§ **Problem statement**: Below are records; copy every line in them that holds the word "target".

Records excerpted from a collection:
────
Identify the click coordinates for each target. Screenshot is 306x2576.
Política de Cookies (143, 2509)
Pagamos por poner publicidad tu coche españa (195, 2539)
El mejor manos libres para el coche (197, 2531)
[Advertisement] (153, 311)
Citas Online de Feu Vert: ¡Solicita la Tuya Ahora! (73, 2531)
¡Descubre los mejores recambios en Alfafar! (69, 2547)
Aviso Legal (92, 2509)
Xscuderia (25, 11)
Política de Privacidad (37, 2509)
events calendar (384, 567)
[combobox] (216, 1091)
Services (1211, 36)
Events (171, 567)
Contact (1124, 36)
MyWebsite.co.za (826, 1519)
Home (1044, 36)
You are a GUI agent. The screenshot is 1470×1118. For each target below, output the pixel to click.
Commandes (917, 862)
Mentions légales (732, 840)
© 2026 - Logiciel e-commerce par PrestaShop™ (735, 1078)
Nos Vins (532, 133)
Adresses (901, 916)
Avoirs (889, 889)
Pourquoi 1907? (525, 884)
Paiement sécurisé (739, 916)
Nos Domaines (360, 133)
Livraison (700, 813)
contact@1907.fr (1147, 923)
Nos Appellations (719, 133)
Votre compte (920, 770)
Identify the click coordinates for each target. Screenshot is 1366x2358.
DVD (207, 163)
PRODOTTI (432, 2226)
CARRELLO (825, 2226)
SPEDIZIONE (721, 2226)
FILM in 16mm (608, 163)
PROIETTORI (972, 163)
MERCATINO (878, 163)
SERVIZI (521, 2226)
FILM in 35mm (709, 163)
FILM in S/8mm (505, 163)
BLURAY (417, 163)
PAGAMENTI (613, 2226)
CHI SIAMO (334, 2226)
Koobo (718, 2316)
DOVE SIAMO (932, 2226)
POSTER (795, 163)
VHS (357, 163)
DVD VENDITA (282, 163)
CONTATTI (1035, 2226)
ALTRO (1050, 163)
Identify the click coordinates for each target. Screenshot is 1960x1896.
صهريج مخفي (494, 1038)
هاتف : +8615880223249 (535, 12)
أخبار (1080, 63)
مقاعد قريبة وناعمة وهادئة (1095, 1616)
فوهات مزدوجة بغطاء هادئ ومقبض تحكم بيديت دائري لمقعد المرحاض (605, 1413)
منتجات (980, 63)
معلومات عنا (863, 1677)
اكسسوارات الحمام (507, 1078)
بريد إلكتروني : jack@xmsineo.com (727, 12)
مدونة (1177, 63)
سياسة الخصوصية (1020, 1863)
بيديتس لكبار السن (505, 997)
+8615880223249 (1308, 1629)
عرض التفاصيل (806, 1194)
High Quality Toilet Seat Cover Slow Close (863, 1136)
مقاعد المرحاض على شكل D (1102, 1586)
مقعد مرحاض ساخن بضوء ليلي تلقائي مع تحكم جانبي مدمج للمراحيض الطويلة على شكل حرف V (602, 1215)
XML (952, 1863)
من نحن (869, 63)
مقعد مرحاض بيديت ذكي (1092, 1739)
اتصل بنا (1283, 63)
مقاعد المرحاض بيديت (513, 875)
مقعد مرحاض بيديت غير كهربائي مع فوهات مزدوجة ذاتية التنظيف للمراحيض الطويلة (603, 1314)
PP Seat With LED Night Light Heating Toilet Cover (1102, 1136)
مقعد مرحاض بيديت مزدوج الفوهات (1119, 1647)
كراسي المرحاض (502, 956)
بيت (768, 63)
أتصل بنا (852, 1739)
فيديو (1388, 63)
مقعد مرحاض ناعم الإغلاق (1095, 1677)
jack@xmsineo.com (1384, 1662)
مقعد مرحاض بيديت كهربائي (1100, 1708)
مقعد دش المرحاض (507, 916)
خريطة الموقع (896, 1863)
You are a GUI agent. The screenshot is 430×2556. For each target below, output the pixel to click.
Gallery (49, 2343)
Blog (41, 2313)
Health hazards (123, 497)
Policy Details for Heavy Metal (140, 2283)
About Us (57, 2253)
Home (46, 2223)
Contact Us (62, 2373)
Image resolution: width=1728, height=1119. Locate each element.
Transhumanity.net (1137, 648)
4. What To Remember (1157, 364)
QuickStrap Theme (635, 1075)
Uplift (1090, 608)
────
§ **Written solution**:
Identify the click coordinates for each target. Screenshot is 306x2576.
You are a GUI agent. The screenshot is 1470×1118. For each target below, output the pixel to click.
Identify the click coordinates for each target. Screenshot is 1366x2358.
Identify the click coordinates for each target. Screenshot is 1960x1896.
You are a GUI agent. The screenshot is 430×2556. For each target below, output the pixel to click.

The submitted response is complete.